Figure 3. Hope Diamond (25.60 by 21.78 mm, 45.52 carats), which has a total boron content between 0.2 and 8 ppm (Gaillou et al. 2012). PHOTO COURTESY OF JEFFREY POST OF THE SMITHSONIAN INSTITUTION
There is more than just scientific interest in boron. This element, which derives its name from borax, has been widely used in a variety of industries. Borax glazes were used in China as early as 300 AD. Lake Yamdok Cho (Tibet) was the only source of borax known to the ancient world and by 1100 AD trade along the Silk Road was bringing borax from Tibet to Arabia, where goldsmiths used it as a flux (Emsley 2001). Boron compounds have also found wide application in the manufacture of abrasives (e.g. “Borazon,” boron nitride, BN), heat-resistant glass (e.g. Pyrex), porcelain enamels, and detergents.
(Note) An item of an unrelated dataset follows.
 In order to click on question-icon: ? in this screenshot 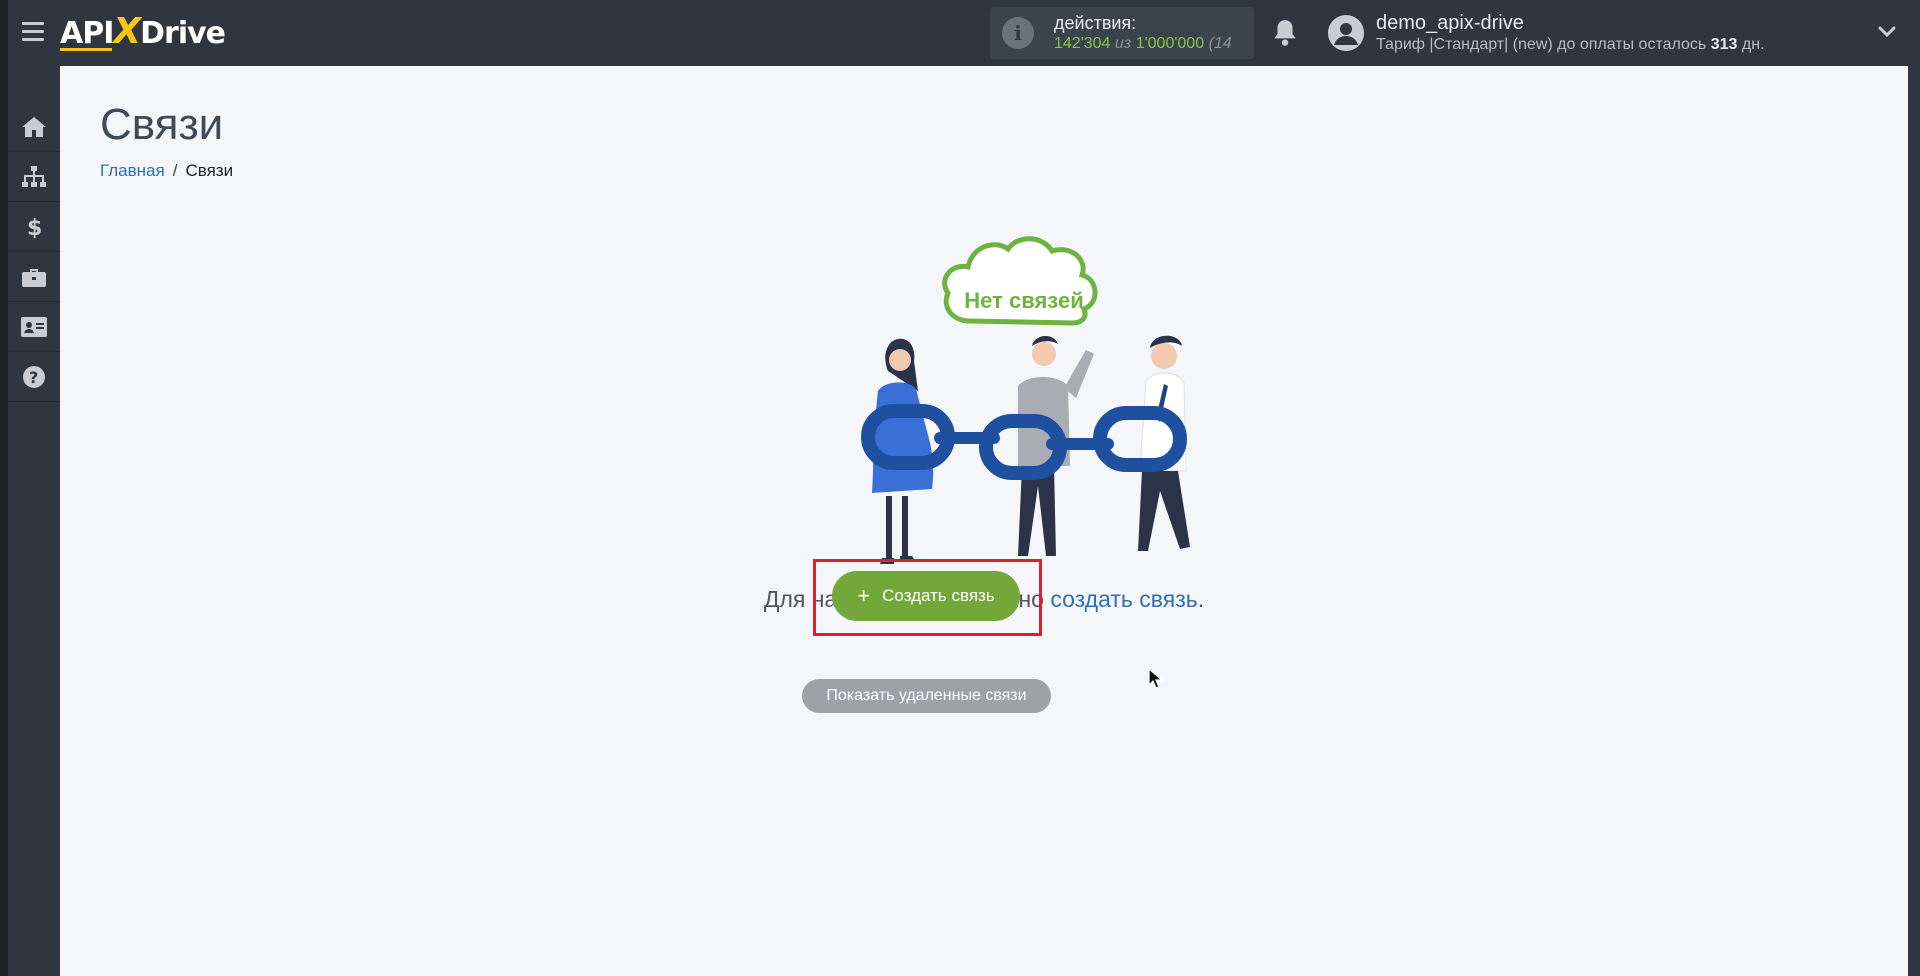, I will do `click(34, 376)`.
Although poisonous in large amounts and used in herbicides and insecticides, boron is an essential element for plants and is used in fertilizers to enhance plant growth (Greenwood and Earnshaw 1991; Emsley 2001). It also is used in medicine, such as boron neutron capture therapy for cancer (e.g. Kueffer et al. 2013). A few boron minerals can be gemstones, of which tourmaline is by far and away the most prized because of its variety of colors. Tourmaline caught the eye of jewelers in the 14th century, nearly 400 years before a gemstone from Ceylon (now Sri Lanka) was recognized as a distinct mineral and given the name turamalin by Amsterdam lapidaries (Pezzotta and Laurs 2011). Another gemstone of interest is the natural type IIb blue diamond. This is the only gemstone that derives its color from boron, caused by electronic absorption in the red portion of the spectrum. This rarest of colors is among the most valuable on the diamond market (Gaillou et al. 2012). A prime example is the Hope Diamond (FIG. 3). Gaillou et al. (2012) wondered about the source of the boron in these diamonds—did it originate in the mantle or could it have been sourced from deeply subducted crustal material? The latter possibility is no longer outlandish: Dobrzhinetskaya et al. (2014) suggested that qingsongite (BN) formed at 10–15 GPa from mantle nitrogen and crustal boron, the latter from a fragment of pelitic rock subducted to mid-mantle depths. Processes associated with formation of Earth’s crust have not only separated and concentrated boron, which then became available for our industrial use, but may also have mixed a little bit of this crustal boron back into Earth’s mantle to create beautiful gemstones.